Nie cesarstwo, a księstwo. O czołówce "wiekowego" rankingu
W światowym peletonie rekordzistów prym wiedzie Monako (biorąc pod uwagę dane opublikowane przez amerykańskie CIA w corocznym "The World Factbook" – na których opieramy poniższe rozważania). Książęca enklawa Lazurowego Wybrzeża, która nie tylko łączy bajeczne bogactwa (pierwsze miejsce na światowej liście PKB per capita) z absurdalną wielkością (mniejszy odeń pozostaje jedynie Watykan), ale i może pochwalić się średnią długością życia sięgającą niemal 90 lat – przy 94 latach dla kobiet i 86 dla mężczyzn). Dla porównania w Polsce danym tym odpowiadają kolejno wartości 81 oraz 73 lat.

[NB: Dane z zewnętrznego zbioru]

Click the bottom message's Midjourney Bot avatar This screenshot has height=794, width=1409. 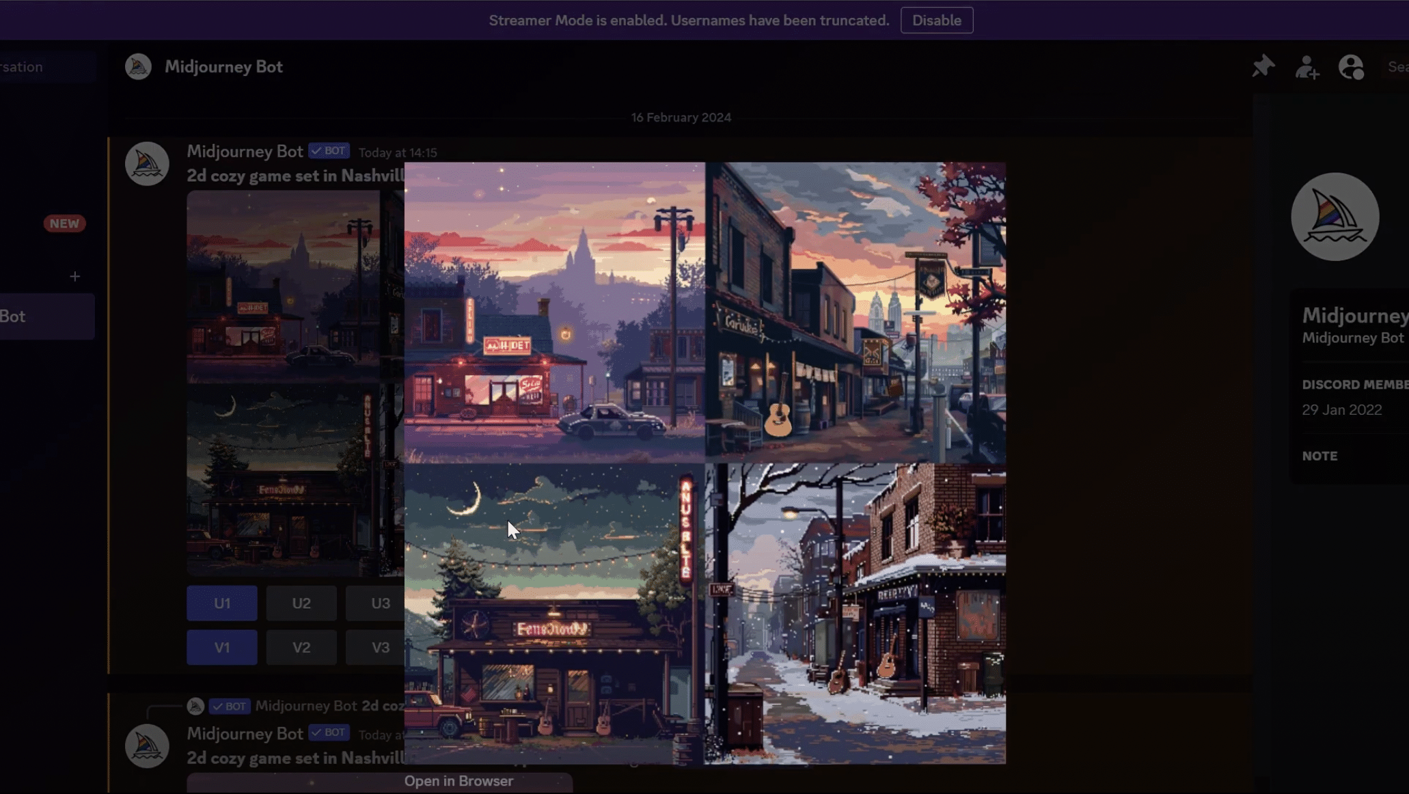point(147,745)
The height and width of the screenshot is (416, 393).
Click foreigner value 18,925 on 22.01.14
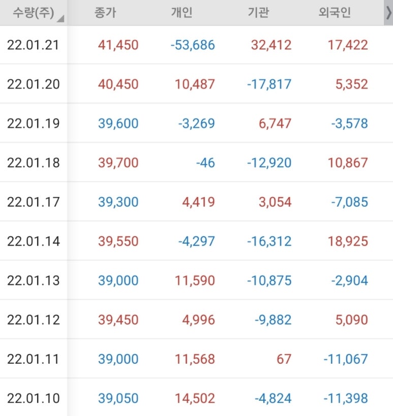tap(348, 241)

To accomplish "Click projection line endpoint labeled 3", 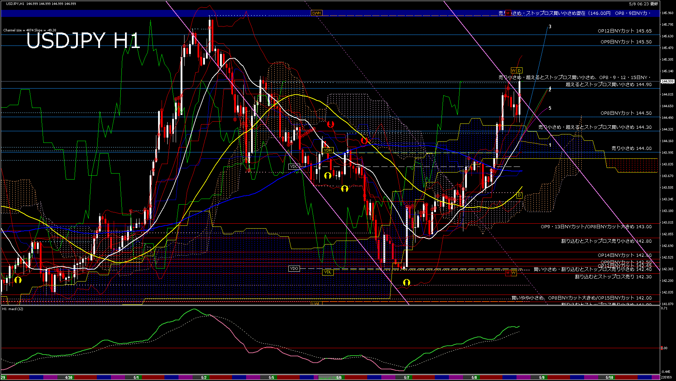I will coord(548,27).
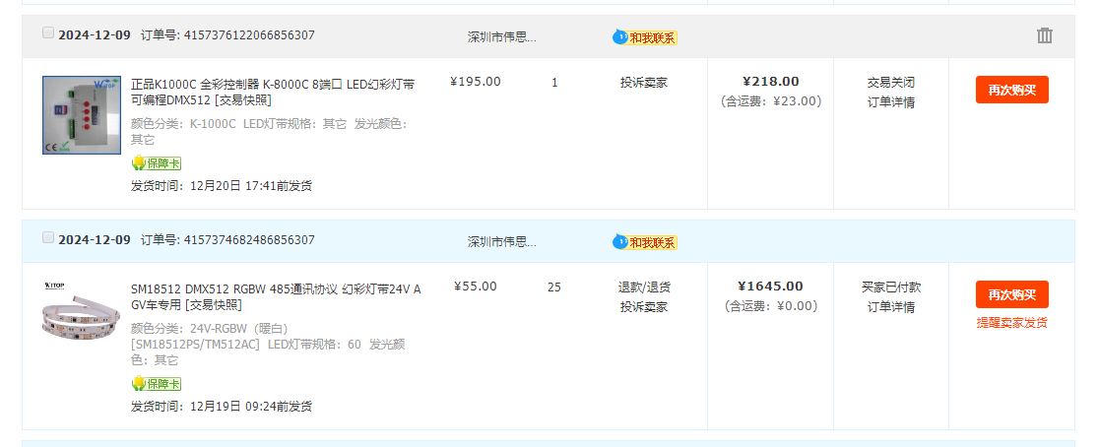1098x447 pixels.
Task: Open seller 深圳市伟思 in the first order
Action: click(502, 37)
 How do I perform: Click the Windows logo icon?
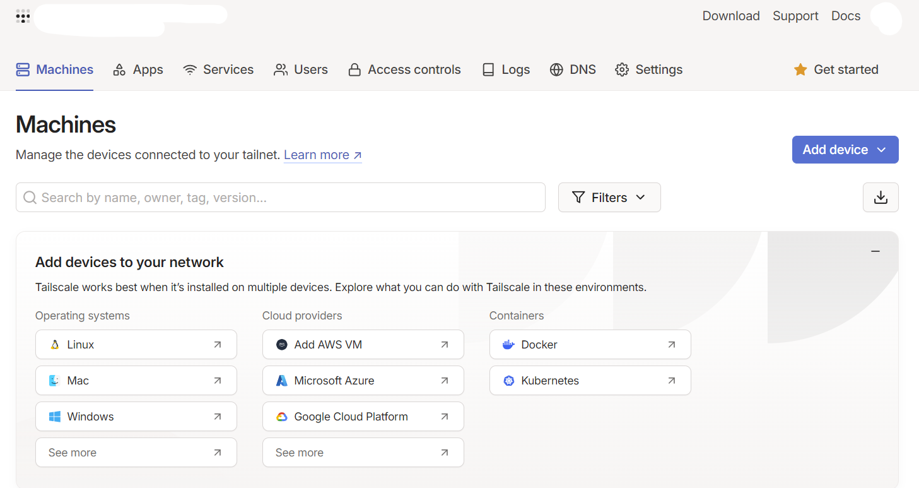pos(55,417)

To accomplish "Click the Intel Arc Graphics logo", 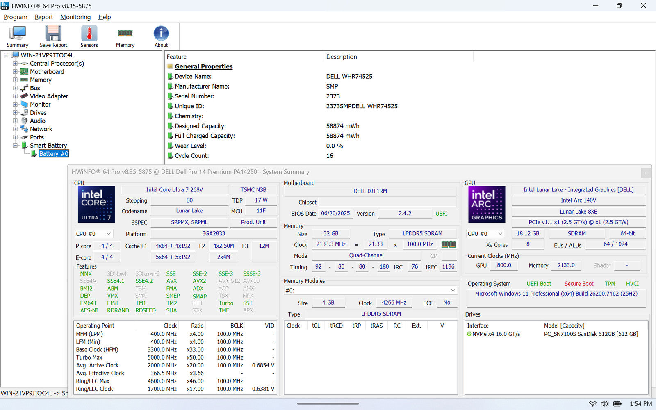I will coord(487,204).

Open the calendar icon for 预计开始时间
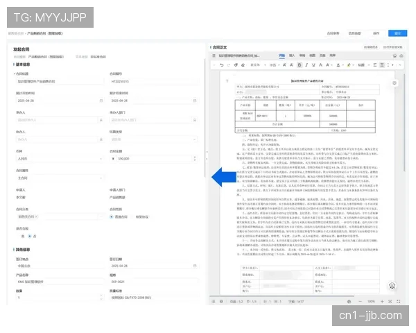tap(101, 100)
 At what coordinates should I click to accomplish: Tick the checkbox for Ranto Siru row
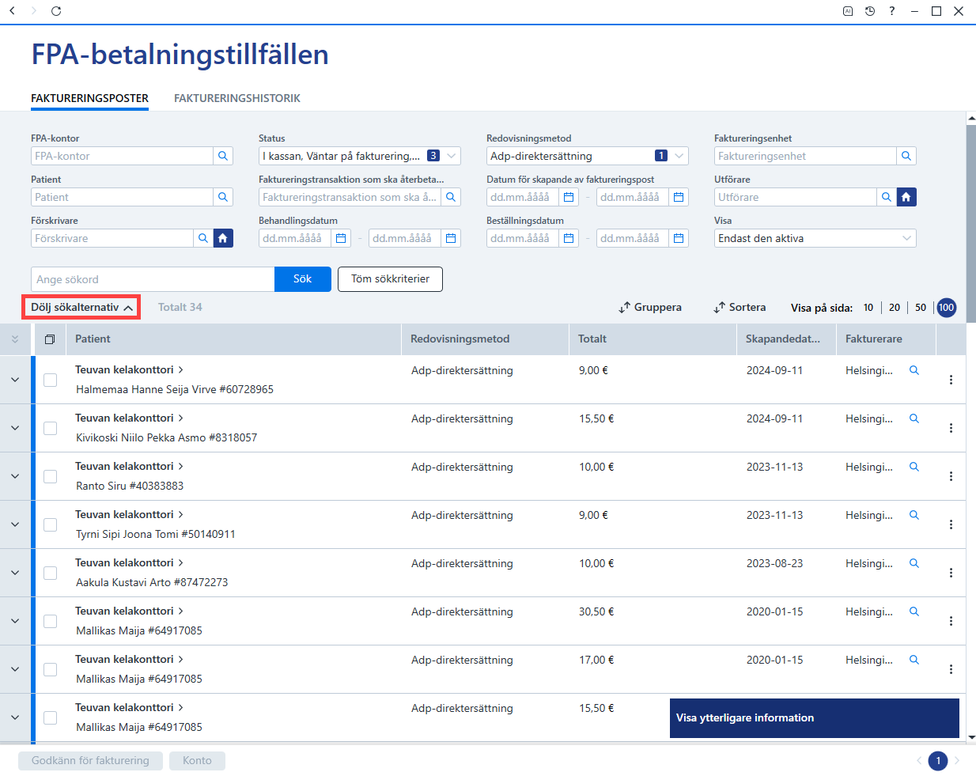point(50,476)
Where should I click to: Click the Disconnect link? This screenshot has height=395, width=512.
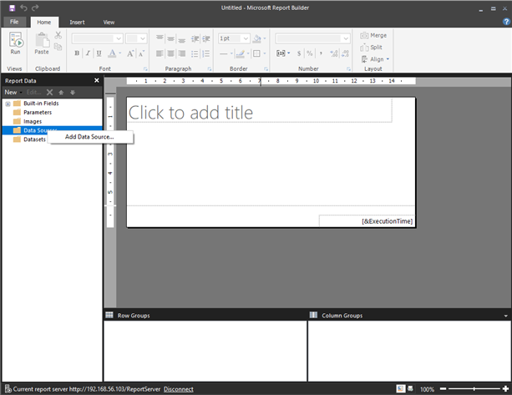178,389
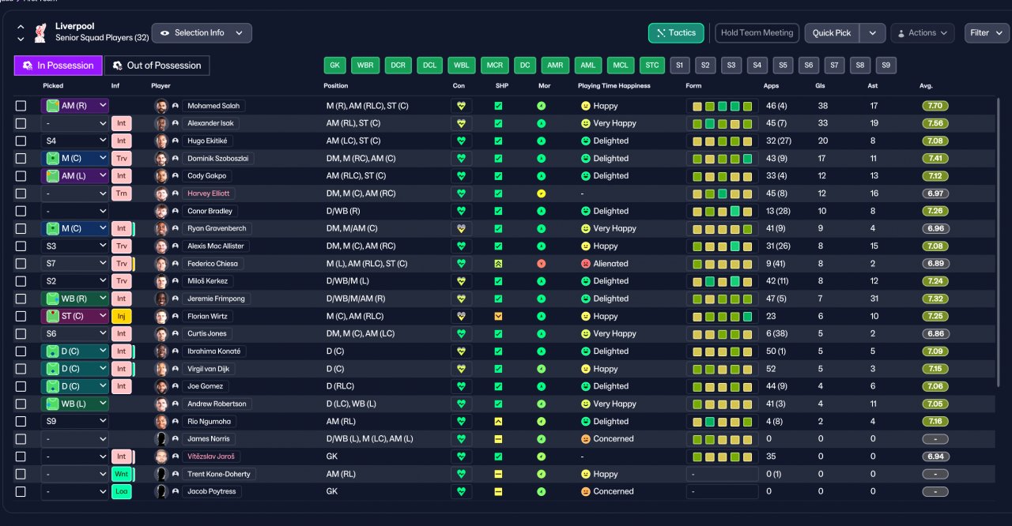Open Alexander Isak's picked position dropdown
Screen dimensions: 1012x526
pyautogui.click(x=75, y=123)
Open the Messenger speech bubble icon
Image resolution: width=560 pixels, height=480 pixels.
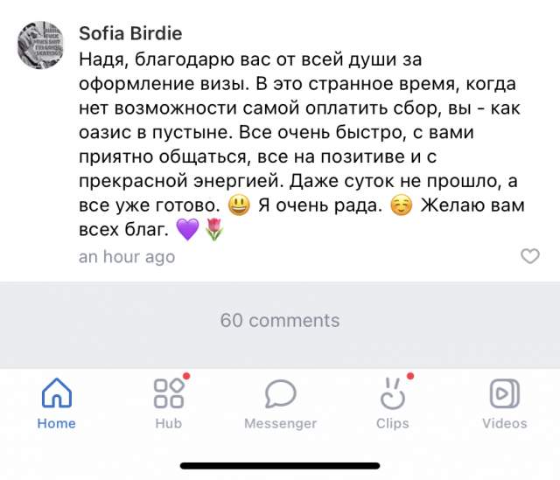280,394
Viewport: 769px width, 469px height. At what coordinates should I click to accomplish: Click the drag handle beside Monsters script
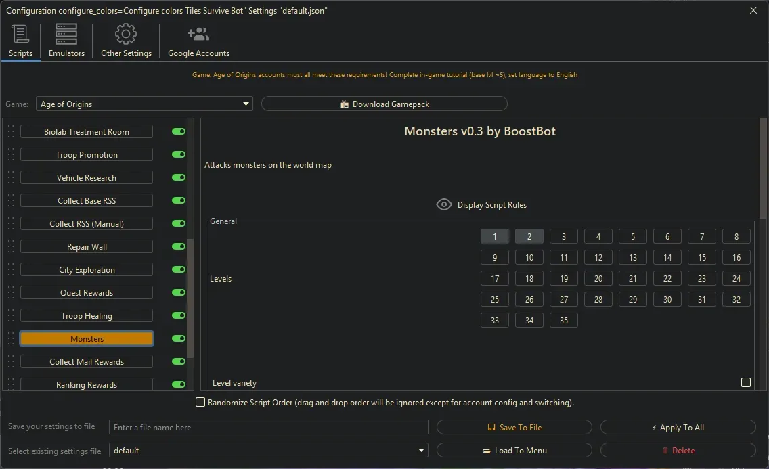11,339
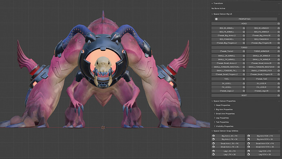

Na podium znajdują się również Singapur – z wynikiem około 87 lat oraz Makau (które, choć de iure państwem nie jest, de facto może pochwalić się szeroką autonomią) – z 85 latami, wyprzedzając tym samym dotychczasowy symbol długowieczności, a więc Japonię, która zajmuje pozycję czwartą. W pierwszej dziesiątce mieszczą się też Kanada, San Marino, Hongkong, Szwajcaria, Islandia oraz Andora, a każdy z tych adresów zdaje się mieć wspólny mianownik – wysoki standard życia w połączeniu z doskonałą opieką medyczną oraz codziennością pozbawioną większych trosk (które skracają żywot gdzie indziej).
Od diety do... relacji, czyli pięć składników "eliksiru długowieczności"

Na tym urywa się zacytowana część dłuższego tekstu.